(Recorded data)
=====

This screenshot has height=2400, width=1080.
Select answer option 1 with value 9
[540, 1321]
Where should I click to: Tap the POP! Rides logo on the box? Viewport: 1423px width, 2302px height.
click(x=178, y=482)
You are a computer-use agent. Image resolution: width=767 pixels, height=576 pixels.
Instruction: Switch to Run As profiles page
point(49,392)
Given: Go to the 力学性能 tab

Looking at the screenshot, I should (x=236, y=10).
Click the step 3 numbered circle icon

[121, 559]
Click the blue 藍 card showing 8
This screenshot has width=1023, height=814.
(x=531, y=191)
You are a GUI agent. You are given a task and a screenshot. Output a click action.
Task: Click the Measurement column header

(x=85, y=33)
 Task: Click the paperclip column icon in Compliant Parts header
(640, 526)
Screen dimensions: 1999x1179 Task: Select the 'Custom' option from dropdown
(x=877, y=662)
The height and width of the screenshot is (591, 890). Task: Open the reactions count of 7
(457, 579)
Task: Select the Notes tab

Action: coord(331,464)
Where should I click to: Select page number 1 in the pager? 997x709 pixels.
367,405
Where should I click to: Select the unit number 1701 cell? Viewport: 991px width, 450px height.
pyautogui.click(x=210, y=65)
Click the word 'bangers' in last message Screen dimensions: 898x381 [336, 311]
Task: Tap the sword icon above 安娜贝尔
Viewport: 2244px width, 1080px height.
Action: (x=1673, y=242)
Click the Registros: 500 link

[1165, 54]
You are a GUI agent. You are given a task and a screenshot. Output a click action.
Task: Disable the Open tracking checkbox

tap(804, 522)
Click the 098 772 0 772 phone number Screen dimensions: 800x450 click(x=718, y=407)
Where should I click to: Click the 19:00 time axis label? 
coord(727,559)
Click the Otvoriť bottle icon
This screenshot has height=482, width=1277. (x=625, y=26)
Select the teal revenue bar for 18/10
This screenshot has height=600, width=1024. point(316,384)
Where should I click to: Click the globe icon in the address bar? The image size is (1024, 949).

=====

▸ EXERCISE DETAILS: Word for word, quote all of the data above.

▸ EXERCISE OUTPUT:
This screenshot has height=2400, width=1080.
Select answer option 1 with value 9
[540, 1321]
Where should I click to: Tap the POP! Rides logo on the box? Viewport: 1423px width, 2302px height.
click(x=178, y=482)
You are a computer-use agent. Image resolution: width=767 pixels, height=576 pixels.
Instruction: Switch to Run As profiles page
point(49,392)
Given: Go to the 力学性能 tab

Looking at the screenshot, I should (x=236, y=10).
Click the step 3 numbered circle icon

[121, 559]
Click the blue 藍 card showing 8
This screenshot has width=1023, height=814.
(x=531, y=191)
You are a GUI agent. You are given a task and a screenshot. Output a click action.
Task: Click the Measurement column header

(x=85, y=33)
 Task: Click the paperclip column icon in Compliant Parts header
(640, 526)
Screen dimensions: 1999x1179 Task: Select the 'Custom' option from dropdown
(x=877, y=662)
The height and width of the screenshot is (591, 890). Task: Open the reactions count of 7
(457, 579)
Task: Select the Notes tab

Action: coord(331,464)
Where should I click to: Select page number 1 in the pager? 997x709 pixels.
367,405
Where should I click to: Select the unit number 1701 cell? Viewport: 991px width, 450px height.
pyautogui.click(x=210, y=65)
Click the word 'bangers' in last message Screen dimensions: 898x381 [336, 311]
Task: Tap the sword icon above 安娜贝尔
Viewport: 2244px width, 1080px height.
Action: (x=1673, y=242)
Click the Registros: 500 link

[1165, 54]
You are a GUI agent. You are given a task and a screenshot. Output a click action.
Task: Disable the Open tracking checkbox

tap(804, 522)
Click the 098 772 0 772 phone number Screen dimensions: 800x450 click(x=718, y=407)
Where should I click to: Click the 19:00 time axis label? 
coord(727,559)
Click the Otvoriť bottle icon
This screenshot has height=482, width=1277. (x=625, y=26)
Select the teal revenue bar for 18/10
This screenshot has height=600, width=1024. point(316,384)
Where should I click to: Click the globe icon in the address bar? The image size is (1024, 949).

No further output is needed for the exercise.